La gran virtud de la película es también la fuente de su mayor carencia. El tono y el estilo elegidos para la narración es el de falso documental, la realización de un reportaje sobre la figura de Bob Roberts por parte del equipo de un canal de televisión, que le acompaña en sus viajes y en sus apariciones públicas, en sus debates, en sus reuniones con los colaboradores, a fin de hacer un retrato que los promotores de la campaña puedan rentabilizar electoralmente. Un hilo conductor que permite un acercamiento satírico, divertido y revelador, aunque igualmente exagerado y extenuante para el espectador, a lo que supone una campaña política, pero que al mismo tiempo es una lectura harto cínica, escéptica y, por tanto, también deprimente, de lo que implica la imparable (y el guionista Robbins aún no había visto hasta dónde se podía llegar) devaluación del sistema político americano (y, visto lo visto, no solo americano). Haciendo hincapié en la perspectiva populista y personalizando tanto en los nombres y apellidos, el argumento quizá descuida, sin embargo, ahondar en las tácticas y técnicas de campaña, apunta los problemas de manera algo más burda, torpe y superficial, como si fueran privativos de los personajes concretos involucrados y de una situación inventada y no vicios estructurales más allá de los ocasionales protagonistas, al modo de un diagnóstico correcto de una enfermedad inexacta, lo cual no resta un ápice de agudeza y valentía a la propuesta ni sorna al conjunto. A ello contribuye la aparición en pequeños papeles de amigos y personajes cercanos a Robbins (su pareja de entonces, Susan Sarandon, pero también Fred Ward, James Spader, Peter Gallagher, Helen Hunt, John Cusack, David Strathairn, Jack Black…), algunos de ellos en el papel de bustos parlantes de ridículos informativos televisivos (ridículos por su entrega al vacío de la información insustancial o por su forma de recrearse en el morbo sensacionalista), lo que hace de la búsqueda y observación del cameo otro aliciente añadido para la diversión del público.

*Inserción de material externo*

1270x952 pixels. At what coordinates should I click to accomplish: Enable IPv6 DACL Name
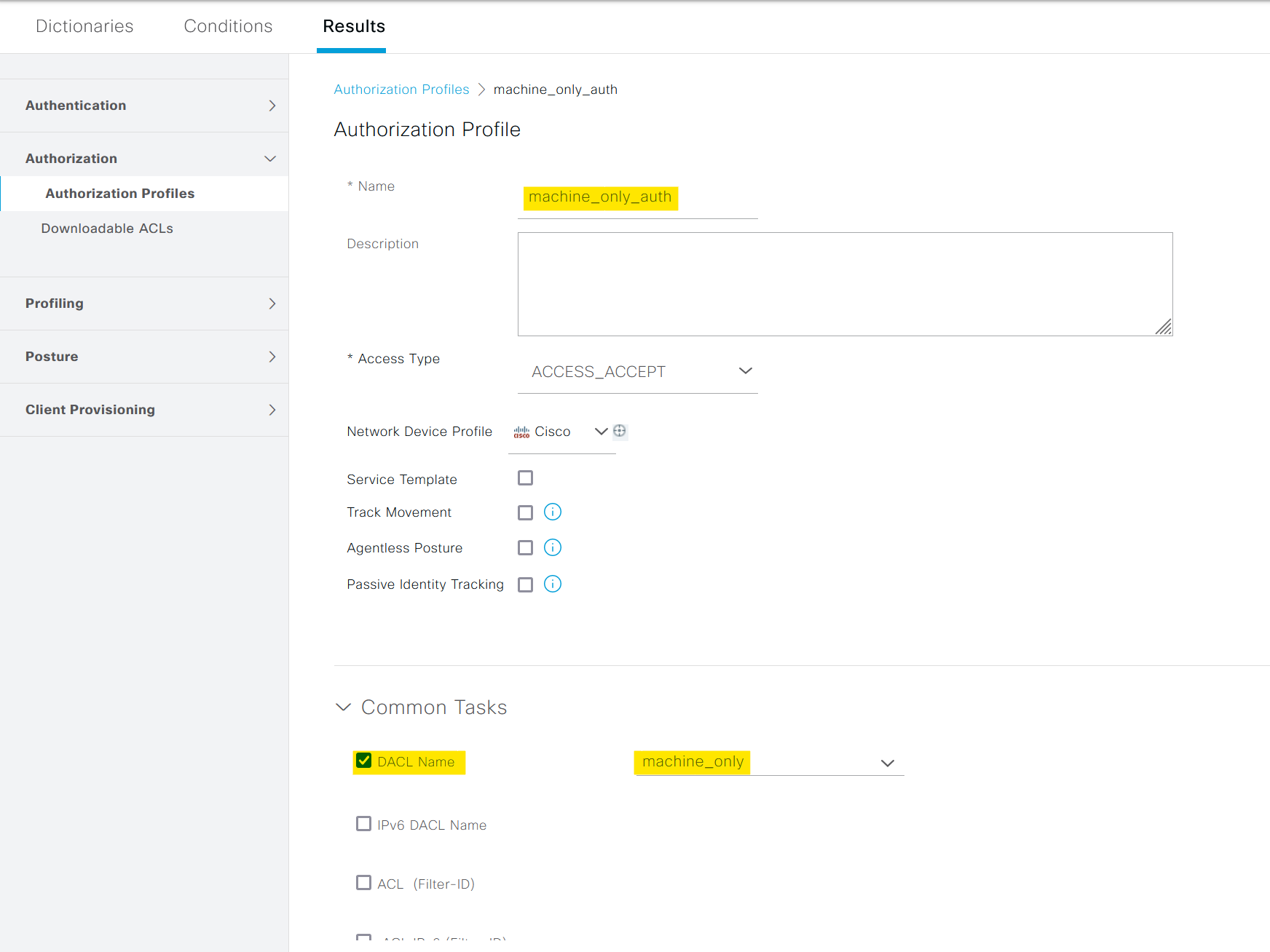coord(364,823)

Sin duda maniquea (el progresista Robbins dispara solo hacia un lado, la deriva neofascista de las políticas neocons norteamericanas, confirmada en lustros posteriores, no solo en lo que respecta a los Estados Unidos), la película pone de manifiesto las trampas del discurso conservador de los últimos años, la defensa de unos supuestos valores tradicionales combinada con la táctica de la extensión del miedo, la demonización de ideas políticas no coincidentes con las suyas, el uso en nombre de la libertad de herramientas que coartan esa misma libertad, la cesión de cuotas de esta en nombre de un mayor control disfrazado de seguridad, la normalización de planteamientos eminentemente sexistas y racistas supuestamente superados en décadas anteriores, y la vuelta de Dios y la religión a un lugar central en los debates públicos, y lo hace desde el humor socarrón y la parodia más lúcida, casi premonitoria, si se observa desde el punto de vista de los políticos grotescos que han sucedido a su antihéroe de ficción (de George W. Bush a Donald Trump, de Jair Bolsonaro a Boris Johnson, por no hablar de España y sus Autonomías). Lo que Robbins no vio venir es que las ideas políticas contrarias, aquellas con las que más se identifica, iban a sufrir una mutación semejante bajo los dictados de la cultura woke, el postureo en redes sociales y la utilización de valores y principios deseables y provechosos para la comunidad como forma de garantizar posiciones y privilegios particulares anclados en un populismo tanto o más rancio, edulcorado y sucio. La comedia de Robbins se asienta en el hecho de considerar a una parte del espectro político como una anomalía, una excepción, una excrecencia, un déficit que no afecta, sin embargo, a la esencia del sistema, por más que este lo permita, ampare o incluso pueda llegar a promoverlo y ampararlo. Tal vez al comprobar que esa anomalía, que esa excepción, se ha convertido en norma general y extensiva a los distintos bloques políticos, Robbins no tuviera más remedio que decantarse por el drama. Un drama más real y tangible que tiene a los sufridos ciudadanos por protagonistas y a los ciegos hooligans de unos y otros como cómplices.